## SET PROBLEM
Extract every one of the rows below verbatim, keeping each line unchanged and in its original order.

## RECORDS SHOWN
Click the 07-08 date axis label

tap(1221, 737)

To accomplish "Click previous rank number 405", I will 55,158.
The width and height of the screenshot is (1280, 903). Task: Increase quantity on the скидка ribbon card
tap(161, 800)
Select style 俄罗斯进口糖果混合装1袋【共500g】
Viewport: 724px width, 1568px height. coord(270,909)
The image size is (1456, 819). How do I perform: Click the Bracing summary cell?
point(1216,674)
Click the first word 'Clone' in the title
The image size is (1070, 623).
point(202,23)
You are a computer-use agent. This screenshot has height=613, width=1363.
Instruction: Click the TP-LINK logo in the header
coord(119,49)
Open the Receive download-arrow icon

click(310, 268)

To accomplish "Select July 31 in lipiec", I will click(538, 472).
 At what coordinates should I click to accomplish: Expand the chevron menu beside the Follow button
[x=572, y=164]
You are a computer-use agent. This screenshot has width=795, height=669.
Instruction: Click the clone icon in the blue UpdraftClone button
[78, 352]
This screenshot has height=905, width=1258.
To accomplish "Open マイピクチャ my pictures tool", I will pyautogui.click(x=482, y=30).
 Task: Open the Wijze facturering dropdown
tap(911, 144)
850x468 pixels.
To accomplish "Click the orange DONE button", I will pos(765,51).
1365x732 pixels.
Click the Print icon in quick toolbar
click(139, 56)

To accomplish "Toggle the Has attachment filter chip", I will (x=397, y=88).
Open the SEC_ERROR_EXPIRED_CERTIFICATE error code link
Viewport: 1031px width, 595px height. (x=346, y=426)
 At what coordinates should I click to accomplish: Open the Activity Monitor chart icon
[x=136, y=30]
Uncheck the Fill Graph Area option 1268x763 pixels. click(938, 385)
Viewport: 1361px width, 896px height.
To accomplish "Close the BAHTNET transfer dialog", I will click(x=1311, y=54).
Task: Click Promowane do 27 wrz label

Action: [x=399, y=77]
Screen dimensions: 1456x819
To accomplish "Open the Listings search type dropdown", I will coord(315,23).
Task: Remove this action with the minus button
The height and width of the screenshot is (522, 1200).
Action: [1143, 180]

## SOLUTION TO THE PROBLEM
Click the 07-08 date axis label

tap(1221, 737)

To accomplish "Click previous rank number 405", I will 55,158.
The width and height of the screenshot is (1280, 903). Task: Increase quantity on the скидка ribbon card
tap(161, 800)
Select style 俄罗斯进口糖果混合装1袋【共500g】
Viewport: 724px width, 1568px height. coord(270,909)
The image size is (1456, 819). How do I perform: Click the Bracing summary cell?
point(1216,674)
Click the first word 'Clone' in the title
The image size is (1070, 623).
point(202,23)
You are a computer-use agent. This screenshot has height=613, width=1363.
Instruction: Click the TP-LINK logo in the header
coord(119,49)
Open the Receive download-arrow icon

click(310, 268)

To accomplish "Select July 31 in lipiec", I will click(538, 472).
 At what coordinates should I click to accomplish: Expand the chevron menu beside the Follow button
[x=572, y=164]
You are a computer-use agent. This screenshot has width=795, height=669.
Instruction: Click the clone icon in the blue UpdraftClone button
[78, 352]
This screenshot has height=905, width=1258.
To accomplish "Open マイピクチャ my pictures tool", I will pyautogui.click(x=482, y=30).
 Task: Open the Wijze facturering dropdown
tap(911, 144)
850x468 pixels.
To accomplish "Click the orange DONE button", I will pos(765,51).
1365x732 pixels.
Click the Print icon in quick toolbar
click(139, 56)

To accomplish "Toggle the Has attachment filter chip", I will (x=397, y=88).
Open the SEC_ERROR_EXPIRED_CERTIFICATE error code link
Viewport: 1031px width, 595px height. (x=346, y=426)
 At what coordinates should I click to accomplish: Open the Activity Monitor chart icon
[x=136, y=30]
Uncheck the Fill Graph Area option 1268x763 pixels. click(938, 385)
Viewport: 1361px width, 896px height.
To accomplish "Close the BAHTNET transfer dialog", I will click(x=1311, y=54).
Task: Click Promowane do 27 wrz label

Action: [x=399, y=77]
Screen dimensions: 1456x819
To accomplish "Open the Listings search type dropdown", I will coord(315,23).
Task: Remove this action with the minus button
The height and width of the screenshot is (522, 1200).
Action: [1143, 180]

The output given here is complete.